Londres, 22 de mayo de 1787. Después de que los trabajadores han marchado a sus casas, doce hombres se reúnen en una pequeña imprenta del número 2 de la calle George Yard. No son personas poderosas, pero inician un movimiento que, tras mucho trabajo y muchas resistencias, acabaría por transformar el mundo: en menos de cincuenta años lograron que se aboliera la esclavitud en el imperio británico, cuando buena parte de su economía se fundamentaba sobre el trabajo esclavo.
La tarea parecía casi imposible. Vivían en un mundo que aceptaba la esclavitud como algo completamente normal, incluso como un derecho. Decenas de miles de marineros, comerciantes y navieros dependían del tráfico de esclavos, y los aranceles aduaneros sobre numerosas mercancías producidas por esclavos en las colonias eran fundamentales para los presupuestos generales del Imperio. Era un gigantesco negocio dominado por buques británicos, que transportaban más de la mitad de los esclavos capturados en el Nuevo Mundo. La idea de prohibir ese comercio en Gran Bretaña en 1787 era casi tan utópica como podría ser hoy un movimiento para imponer la energía renovable en Arabia Saudita.
Sin embargo, el movimiento antiesclavista cristalizó con rapidez, de una manera jamás lograda en intentos anteriores. Su líder más carismático fue William Wilberforce, un incansable y brillante orador que logró introducir con fuerza esa causa en el Parlamento Británico. Consiguieron generar fuertes sentimientos populares de adhesión a la lucha con aquella vergonzosa lacra, superando barreras geográficas, étnicas o de clase. La esclavitud se convirtió en un tema ineludible para la opinión pública londinense. Y surgieron novedosas formas de comunicar su mensaje. Además de los tradicionales libros y folletos, crearon un sello, distribuyeron pines, organizaron boicots al azúcar procedente del trabajo esclavo, movilizaron a la población femenina como nunca hasta entonces, popularizaron canciones y composiciones poéticas, e incluso recogieron grandes rollos con cientos de miles de firmas y entregaron personalmente argumentarios a cada líder político.

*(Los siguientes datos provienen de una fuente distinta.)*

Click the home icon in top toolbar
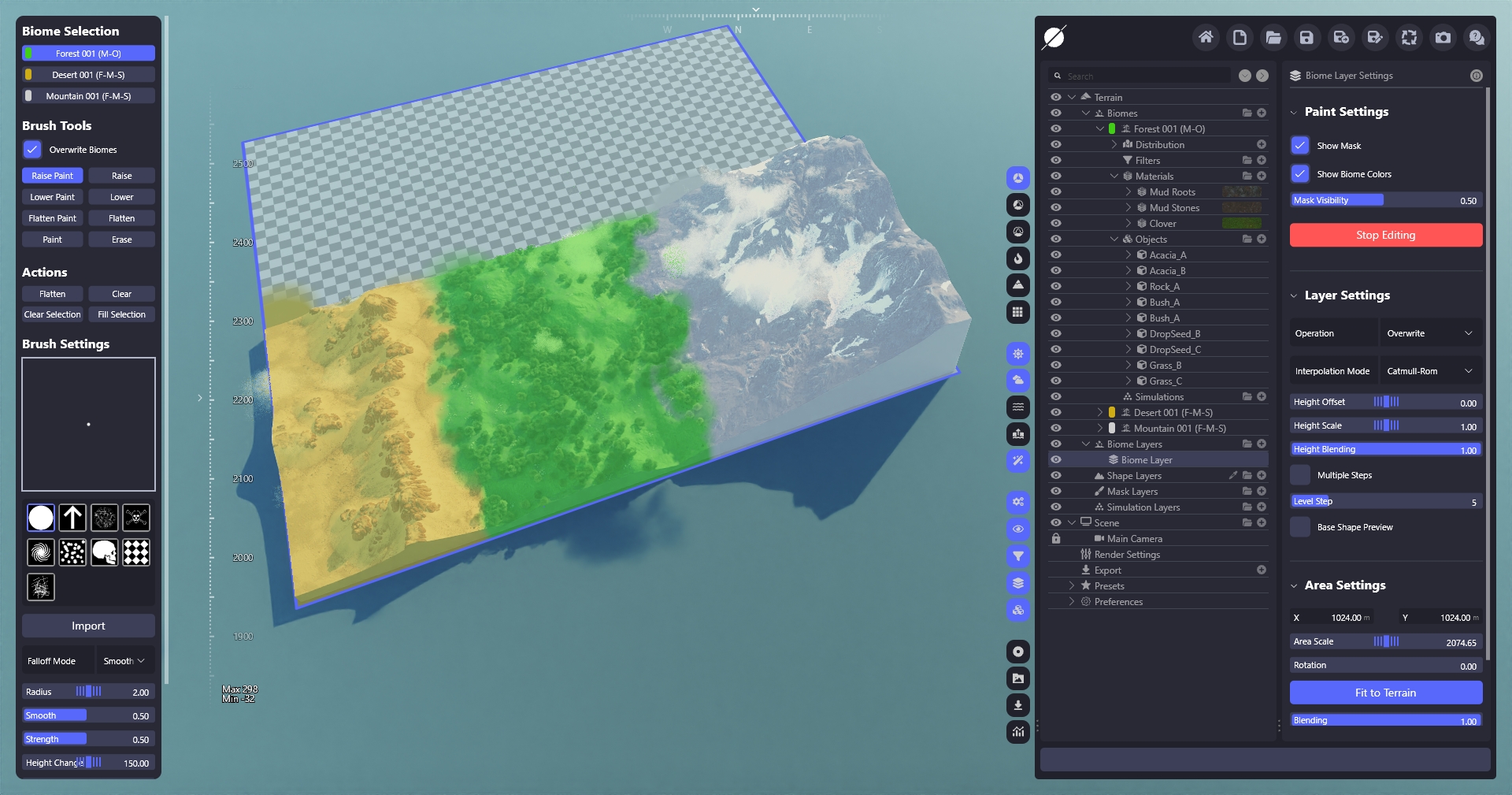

Después de cinco años de extenuante trabajo de aquella “Comisión contra la Trata de Esclavos”, finalmente, en la votación decisiva en el Parlamento británico, en 1792, su propuesta fue derrotada. Además, la coyuntura internacional posterior no fue favorable, y aquellos hombres atravesaron una larga “noche oscura”… hasta que llegó el año 1806.
James Stephen, cuñado de Wilberforce, era abogado marítimo y sugirió un cambio radical de táctica. Convenció a Wilberforce de que no siguiera con los archiconocidos planes y argumentos, que eran sistemáticamente rechazados. Pensaron un camino más largo pero inesperado para sus adversarios, que implicó la introducción de un proyecto de ley para prohibir a los súbditos británicos ayudar o participar en el comercio de esclavos con las colonias francesas o españolas, naciones contra las que en ese momento estaban en guerra. Fue un movimiento astuto, ya que la mayoría de los armadores británicos ocultaban sus barcos esclavistas bajo bandera estadounidense, y ese dato apenas era conocido. El gabinete presentó un “Proyecto de Ley de Comercio de Esclavos Extranjeros”. Wilberforce y los demás abolicionistas procuraron no llamar demasiado la atención sobre el efecto del proyecto. La ley fue aprobada por 283 votos contra 16. Era el 23 de febrero de 1807. Al entrar en vigor, tanto la Royal Navy como los corsarios con patente del Imperio Británico podían atacar a los barcos esclavistas que navegaban bajo bandera neutral, argumentando que los enemigos de Inglaterra se escondían con frecuencia detrás de esas enseñas. Era una iniciativa fundamentada en intereses de guerra, pero fue letal para el comercio esclavista en todo el mundo.
La abolición completa no llegaría hasta 1833, pero aquello fue un enorme paso hacia delante. Un ejemplo de cómo un pequeño grupo de personas comprometidas puede lograr un gran cambio social. Y una muestra de cómo muchas veces las soluciones a grandes problemas pueden venir por caminos inesperados y estar basadas en intereses también inesperados. Una prueba de que la constancia debe ir acompañada de inteligencia y de estrategia, no solo de insistencia. Esa “constancia inteligente” requiere más observación, más trabajo en equipo, entender mejor las ideas de los otros, analizar mejor las causas de los propios fracasos y, sobre todo, mantener siempre la mirada en el largo plazo.